Aria Bendix is a frequent contributor to The Atlantic, and a former editorial fellow at CityLab. Her work has appeared on Bustle and The Harvard Crimson.
A travel site called Winston Club wants you and a new friend to split the bill.
Would you share your hotel room with a stranger? What if it meant slashing your nightly bill in half?
That’s the conceit of the new travel site Winston Club. It helps hotels fill vacant rooms, and hooks customers up with half-price stays by splitting the cost with another visitor. Founder Bryon Shannon dreamed it up after renting out his Seattle home on Airbnb for a day longer than his out-of-town trip. He wasn’t keen on shelling out money for a pricey room, but also wasn’t sold on hostels or other available Airbnb listings. He imagined that other people had encountered the same situation.
For some, this bunking-with-a-stranger idea isn’t all that alarming. In fact, Shannon finds that many people welcome the service—and not just as a thinly veiled dating or hookup site. He says it resonates strongly with traveling professionals, students, or people who are self-employed. It’s also a comforting service for widow(er)s or retirees who may be vacationing solo.
The role of Winston Club, according to Shannon, is to act as a “travel agent.” After connecting hotels and customers, the company collects a small commission from the room charge, but the service itself is free. They also help to vet customers to prevent identity theft and ensure that the room sharing process is a safe one.
Members have to undergo thorough screening that requires five forms of identification (their social network profile, cell phone, credit card, email, and a photo I.D.). They’re also required to participate in video screening, which is conducted by a third party company. Shannon considers this “the most effective way of verifying someone’s true identity.”
Once they’ve gained access, members can share personal information such as age, gender, professional status, interests, and roommate preferences.
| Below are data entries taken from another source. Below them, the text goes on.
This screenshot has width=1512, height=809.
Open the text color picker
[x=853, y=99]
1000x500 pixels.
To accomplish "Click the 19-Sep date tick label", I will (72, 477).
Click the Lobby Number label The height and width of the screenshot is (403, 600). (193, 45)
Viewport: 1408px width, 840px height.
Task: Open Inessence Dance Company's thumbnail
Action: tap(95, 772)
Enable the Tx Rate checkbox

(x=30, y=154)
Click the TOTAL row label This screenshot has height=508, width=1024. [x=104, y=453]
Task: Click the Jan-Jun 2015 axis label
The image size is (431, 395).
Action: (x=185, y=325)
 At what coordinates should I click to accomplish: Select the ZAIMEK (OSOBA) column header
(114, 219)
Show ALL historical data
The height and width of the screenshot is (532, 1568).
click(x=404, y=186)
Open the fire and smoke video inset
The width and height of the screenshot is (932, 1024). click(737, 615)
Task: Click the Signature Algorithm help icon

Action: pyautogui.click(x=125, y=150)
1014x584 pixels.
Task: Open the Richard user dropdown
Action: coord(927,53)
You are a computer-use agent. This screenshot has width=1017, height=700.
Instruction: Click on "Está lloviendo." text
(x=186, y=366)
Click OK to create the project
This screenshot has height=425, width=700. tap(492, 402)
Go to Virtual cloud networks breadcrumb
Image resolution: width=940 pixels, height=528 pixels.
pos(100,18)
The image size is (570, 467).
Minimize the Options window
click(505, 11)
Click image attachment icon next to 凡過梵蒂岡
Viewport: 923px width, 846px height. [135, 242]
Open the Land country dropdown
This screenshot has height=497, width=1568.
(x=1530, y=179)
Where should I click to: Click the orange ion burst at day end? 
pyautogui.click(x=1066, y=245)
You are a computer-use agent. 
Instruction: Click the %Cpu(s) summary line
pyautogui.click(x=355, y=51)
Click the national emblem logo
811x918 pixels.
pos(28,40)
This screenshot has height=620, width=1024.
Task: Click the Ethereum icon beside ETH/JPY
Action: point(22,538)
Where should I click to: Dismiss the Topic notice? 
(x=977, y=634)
They can also accept or reject roommates based on this information.
Starting in March, the service will launch in twelve partner hotels across five different cities: Seattle, San Francisco, Los Angeles, Portland, and Las Vegas. (All of them are four- or five-star accommodations.) According to the Winston Club website, “new cities will be added soon after, based on member preferences.”
If the idea still skeeves you out, Shannon has this to say: By “pairing all the background information that we do up front with the natural security that you have at a top hotel … this is actually the most secure method of sharing a space.”